Valorisé par la société pour avoir installé des latrines

Actualisé - Mardi 15 Décembre 2009

L'histoire de Didar montre comment l'assainissement peut être une source d’emploi socialement payante, en offrant une place dans la société pour améliorer la qualité de vie et de santé des personnes.
Agé de seize ans, Didar vivait dans le village de Kacharikandi Moshajan au Bangladesh depuis son enfance. Son père a été condamné à la prison alors que Didar n’avait que trois ans et continue à purger sa peine. Sa mère est travailleuse journalière et la famille entière vit de son revenu. Avec si peu d'argent, Didar n’est jamais allé à l'école. Il y avait peu d'occasions d’emploi et il était frustré de ne pouvoir se prendre en charge.
Depuis 2006, l'équipe de l’ONG nationale Unnayan Shahojogy (UST) effectuait des activités sur l’eau et l'assainissement dans l'Union de Gopalpur de Zanjira Upazila, avec la collaboration des membres de l’Union de Parishad (UP).
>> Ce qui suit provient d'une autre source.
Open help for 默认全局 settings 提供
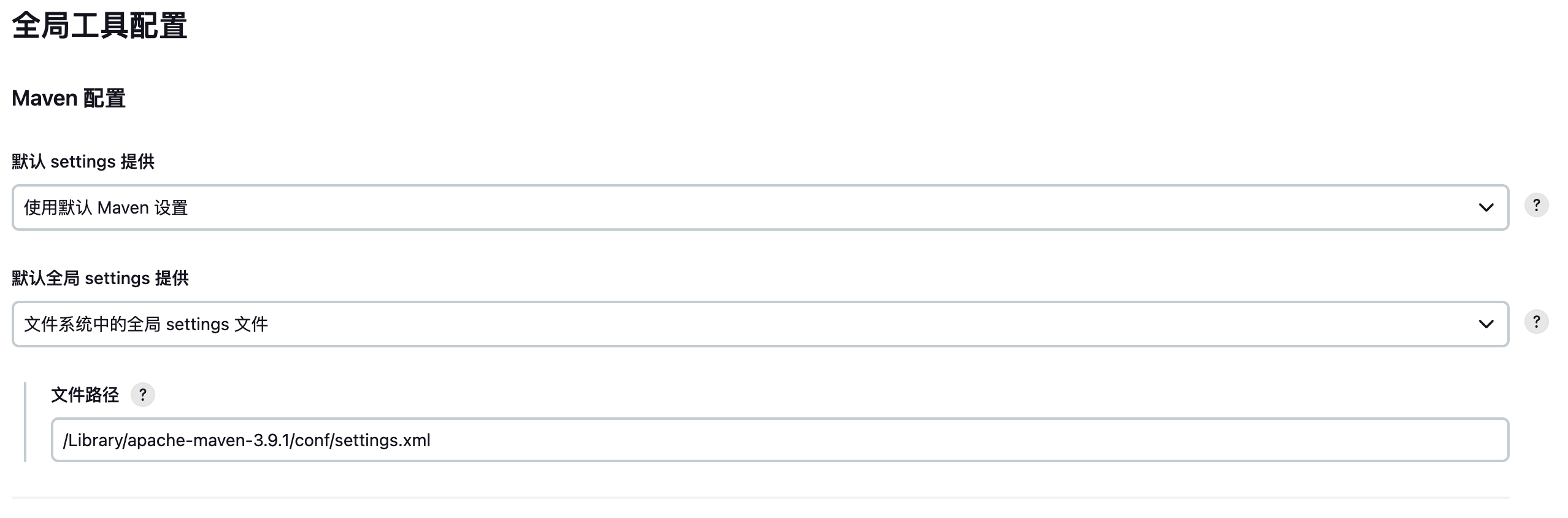1535,322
L’objectif est d'assurer des infrastructures d'eau potable, d’hygiène, d'assainissement et d'éducation à l'hygiène à tous les villageois. Quand Didar a découvert ces activités, il a demandé au Président de l’UP de l'employer.
Le Président de l’UP a informé Didar des conséquences des latrines insalubres et du manque d'hygiène. Il lui a dit que le village de Kachari Kandi est bien loin d’une couverture totale en assainissement. En fait, 30 familles ne disposaient pas de latrines et 56 latrines existantes n'avaient pas de bouchons d’eau. Les mauvaises installations affectaient tous les jours l'environnement et la santé des villageois. Les bouchons d’eau devaient être installés dans ces latrines pour créer un cadre de vie plus sûr et plus sain pour le village.
Après cette conversation, le Président a décidé d'employer Didar pour installer des bouchons d’eau dans les latrines. Le prix de l’installation de l’unité par ménage est de 20 takas (0,19 euros). Le personnel de l’UST a formé Didar et il a commencé à installer des latrines à bouchons d’eau. Son revenu quotidien est maintenant de 100 à 120 takas (0,99 à 1,19 euros). Il a installé 30 bouchons d’eau dans les latrines insalubres et 35 nouvelles latrines hygiéniques avec des bouchons dans le village. Le village a maintenant une couverture de 100% en assainissement. Le plus important, c’est que Didar se prend maintenant en charge, puisque tout le monde vient à lui en cas de problèmes liés à l'installation de latrines hygiéniques ou de bouchons d’eau. Actuellement, il se déplace de village en village, dans le cadre de ses activités et contribue à la couverture totale en assainissement dans la région.

Didar fait part de ses impressions : "à présent, je suis libéré de la malédiction de la pauvreté, de même que du chômage. Je suis heureux de constater que mes activités contribuent à atteindre la cible de la couverture totale en assainissement. Au début, je me sentais très timide face à ce travail, mais maintenant, je suis fier de constater que la société me valorise pendant la consultation et l'installation des latrines. Je suis très reconnaissant à l’UST et à son président pour leur coopération. A présent, j’économise de l’argent pour ma famille et pour bâtir un meilleur avenir.”